China's death toll from Tropical Storm Prapiroon jumped yesterday to 48, with 15 more people missing, after the storm knocked down houses and set off landslides and flash floods, news reports said.
Deaths were reported in Guangdong Province, where Prapiroon roared ashore on Thursday, and the neighboring Guangxi region to the west, the Xinhua News Agency said. It said 46,000 houses were destroyed, and damage was estimated at 2.4 billion yuan (US$300 million).
The deaths came despite a massive evacuation ahead of the storm that moved more than 400,000 people out of threatened areas.
PHOTO: AP
Fatalities in Guangxi included six migrant farm workers whose shelter was swept away by a flash flood in the city of Laibin, Xinhua said.

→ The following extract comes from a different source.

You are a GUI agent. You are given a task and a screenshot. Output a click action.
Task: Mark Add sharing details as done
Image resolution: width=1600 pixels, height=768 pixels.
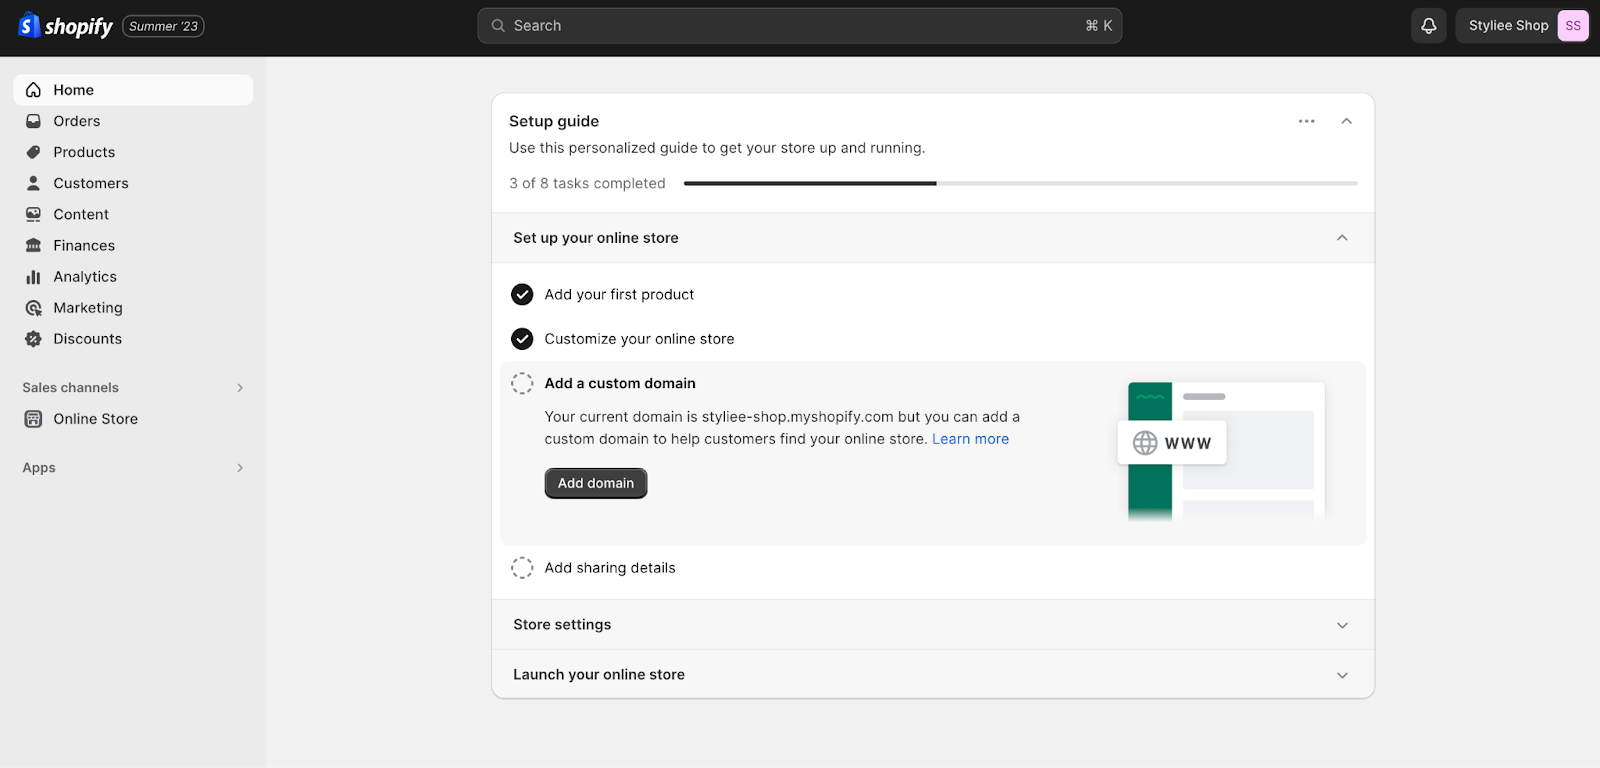pos(522,568)
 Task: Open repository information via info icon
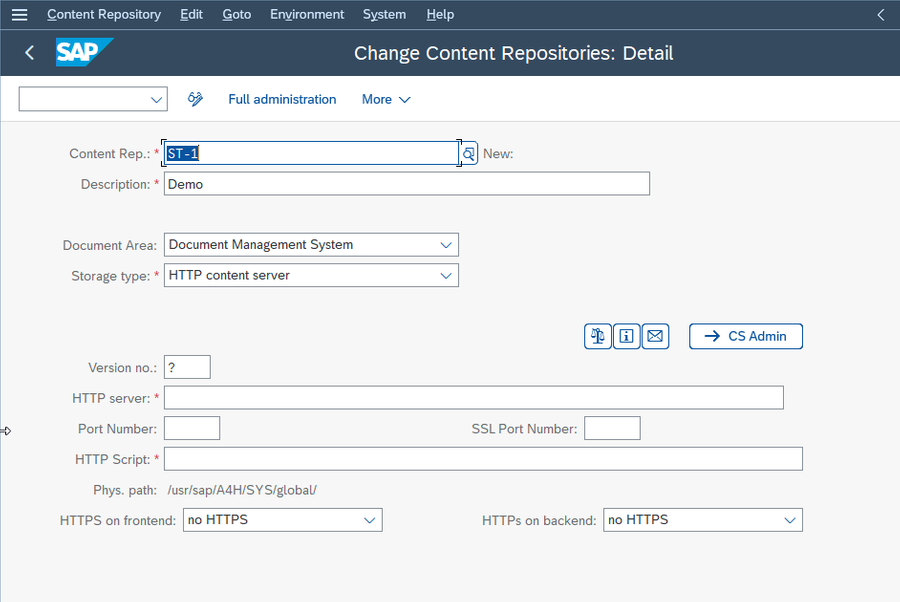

Elsewhere, people were reported buried by landslides, struck by lightning and crushed by collapsed walls. A woman died after being hit by a billboard knocked down by high winds.
In Guangdong, a 25-year-old policeman doing rescue work was killed when he was buried by a mudslide in the city of Sihui, the Guangzhou Daily newspaper said. A front-page photo showed rescue workers in Sihui carrying a woman through churning, waist-deep water.
State television showed soldiers and police carrying children through racing, chest-deep water. Photos on Web sites showed wrecked buildings, uprooted trees and flooded farmland.
Heavy rain and high winds were forecast through yesterday across the provinces of Guangdong, Fujian, Jiangxi, Hunan and Hainan, China's southernmost island and a popular tourist destination.
Some of those areas were still recovering from Tropical Storm Bilis, which killed more than 600 people in the country, many of them in Hunan.
Crowded Guangdong, the center of China's export-driven manufacturing industries, has been especially hard hit this year during a typhoon season that authorities warned would be worse than usual.
The city of Lechang in Guangdong has suffered 46 deaths since late June, with 65 people still missing, according to government statistics. More than 30,000 houses in the city have also been destroyed.
The Web site of Guangdong's provincial government said officials had sent 11 million mobile phone text messages to warn the public of the storm's arrival -- standard procedure over the past year.